He just couldn’t do it. He wanted to, but his body couldn’t handle it. Boston Celtics center Shaquille O’Neal announced his retirement through Twitter on the heel of a five-game playoff series loss to the Miami Heat. The use of the singular “heel” was intentional, as Achilles and calf injuries reduced Shaq to an unproductive one-legged player in 12 minutes of playoff action.
It’s time for Boston to get younger for the future, and a 39-year-old center won’t be a part of those plans.
Boston will reload on the fly, hoping to remain a championship contender. With Paul Pierce, Kevin Garnett and Ray Allen showing their age, finding and preparing the next generation is paramount for the Celts. Boston probably will take a step back next year, but it must be done for the Celtics’ future.
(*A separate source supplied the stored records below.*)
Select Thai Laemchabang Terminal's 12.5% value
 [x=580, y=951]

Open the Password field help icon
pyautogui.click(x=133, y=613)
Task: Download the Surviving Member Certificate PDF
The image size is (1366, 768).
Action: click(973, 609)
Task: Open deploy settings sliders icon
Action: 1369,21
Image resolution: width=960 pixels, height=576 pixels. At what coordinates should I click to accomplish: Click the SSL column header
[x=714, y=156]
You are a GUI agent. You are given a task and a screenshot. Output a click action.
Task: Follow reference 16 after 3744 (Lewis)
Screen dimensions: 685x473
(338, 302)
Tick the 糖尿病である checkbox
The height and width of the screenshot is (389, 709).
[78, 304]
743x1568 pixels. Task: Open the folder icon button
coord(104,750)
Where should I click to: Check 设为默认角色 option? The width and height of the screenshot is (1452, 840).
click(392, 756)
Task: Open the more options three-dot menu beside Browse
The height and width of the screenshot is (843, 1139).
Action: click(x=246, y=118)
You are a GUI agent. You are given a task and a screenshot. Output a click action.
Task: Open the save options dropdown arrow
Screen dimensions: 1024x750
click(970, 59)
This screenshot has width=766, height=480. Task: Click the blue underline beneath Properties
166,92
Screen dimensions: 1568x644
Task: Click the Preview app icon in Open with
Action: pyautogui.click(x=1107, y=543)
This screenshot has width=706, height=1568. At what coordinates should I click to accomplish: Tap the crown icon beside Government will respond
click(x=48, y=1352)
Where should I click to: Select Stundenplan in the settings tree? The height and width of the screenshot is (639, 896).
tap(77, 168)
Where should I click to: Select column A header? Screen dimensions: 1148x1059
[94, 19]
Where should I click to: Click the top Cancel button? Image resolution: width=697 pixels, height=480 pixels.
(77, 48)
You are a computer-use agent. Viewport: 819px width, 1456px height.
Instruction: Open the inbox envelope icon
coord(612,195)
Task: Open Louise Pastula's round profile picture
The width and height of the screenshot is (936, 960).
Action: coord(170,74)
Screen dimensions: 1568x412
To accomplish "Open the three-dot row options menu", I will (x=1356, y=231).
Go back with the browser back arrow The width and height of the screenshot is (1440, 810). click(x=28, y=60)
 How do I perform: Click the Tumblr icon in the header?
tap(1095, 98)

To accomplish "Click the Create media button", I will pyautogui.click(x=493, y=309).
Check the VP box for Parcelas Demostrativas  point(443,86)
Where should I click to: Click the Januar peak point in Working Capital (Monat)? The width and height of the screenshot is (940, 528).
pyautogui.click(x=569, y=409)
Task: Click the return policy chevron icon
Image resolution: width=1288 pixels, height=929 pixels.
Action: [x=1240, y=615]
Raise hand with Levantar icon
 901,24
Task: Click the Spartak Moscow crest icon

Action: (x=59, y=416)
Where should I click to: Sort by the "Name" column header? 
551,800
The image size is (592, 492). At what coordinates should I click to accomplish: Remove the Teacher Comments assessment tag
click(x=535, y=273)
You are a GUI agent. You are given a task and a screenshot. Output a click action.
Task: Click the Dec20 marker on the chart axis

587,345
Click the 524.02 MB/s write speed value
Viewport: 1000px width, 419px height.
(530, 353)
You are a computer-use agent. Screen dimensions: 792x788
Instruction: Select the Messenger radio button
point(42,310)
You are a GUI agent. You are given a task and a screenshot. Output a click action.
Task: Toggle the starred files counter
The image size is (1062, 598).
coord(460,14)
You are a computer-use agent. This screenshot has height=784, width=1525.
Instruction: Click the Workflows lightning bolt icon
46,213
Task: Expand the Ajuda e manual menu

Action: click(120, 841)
But if the fresh blood helps propel Boston near the top of the league in 2011-12, it could be the right circumstances for Shaquille O’Neal to come out of retirement for a run at one final championship.
The last thing Celtics fans want to see next year is an over-30 O’Neal anywhere near the team, Jermaine included. But if the stars align just right, signing Shaquille by the free agent deadline might be just what the Celtics need down the stretch and through the playoffs.
With Shaq a signature away from hanging it up for good, the Celtics get to spend the season assimilating young and athletic players into the system. Expect a big man, maybe two, to be part of the roster turnover.
Is Shaq coming out of retirement to play for Boston a good idea?
To keep the youngsters on the fast track towards becoming cornerstone players, they will need as much playing time as possible. Shaq, even in a reduced role, would take minutes away from the young players that need to learn from doing. Boston doesn’t need Shaq’s obstruction.
For O’Neal, sitting out half the season gives him plenty of time for all his injuries to heal fully, get in great shape, and see the whole picture before deciding if one last shot at a fifth ring seems logical.
If Shaq does get in peak shape, then the decision is up to him. He could stay retired or he could pick up the phone and give Celtics president of basketball operations Danny Ainge a call to see if Boston would welcome the Big Shamrock back.
How good would Boston be with a preserved O’Neal down the stretch? It would be the same role that P.J. Brown filled beautifully during Boston’s championship season in 2007-08.
Ainge talked Brown out of retirement to provide Rivers with depth behind Kendrick Perkins and Garnett. Brown played just 18 regular season games and 26 playoff games for Boston, but it was enough from P.J. to help the Celtics become NBA champions that season.
If it wasn’t for Brown’s 20-foot jumper against the Cleveland Cavaliers in Game 7, the Celtics maybe don’t eventually win the title.
Shaq could provide the same lift for Boston in a brief return engagement. The Celtics would only need O’Neal for around 40 games. Playing short minutes, as Shaquille was intended to do in 2010-11, increases the likelihood of O’Neal lasting through the playoffs.
With rotations already set, head coach Doc Rivers would carefully choose where to fit Shaq in. O’Neal wouldn’t play big minutes, just fill in gaps here and there. Boston would benefit from a veteran big man chipping in on both ends of the court while keeping the rotation well rested.
And since Shaq is familiar with Boston’s system, fitting him in on the team wouldn’t disrupt continuity.
If there’s any chance Shaquille’s return would throw team chemistry off even by the slightest degree, this reunion should remain out of the question. But if everything is just right, Shaq can be a boost off the bench for a Celtics team primed to pull off a major upset. One last hurrah for Shaq would be worth a shot.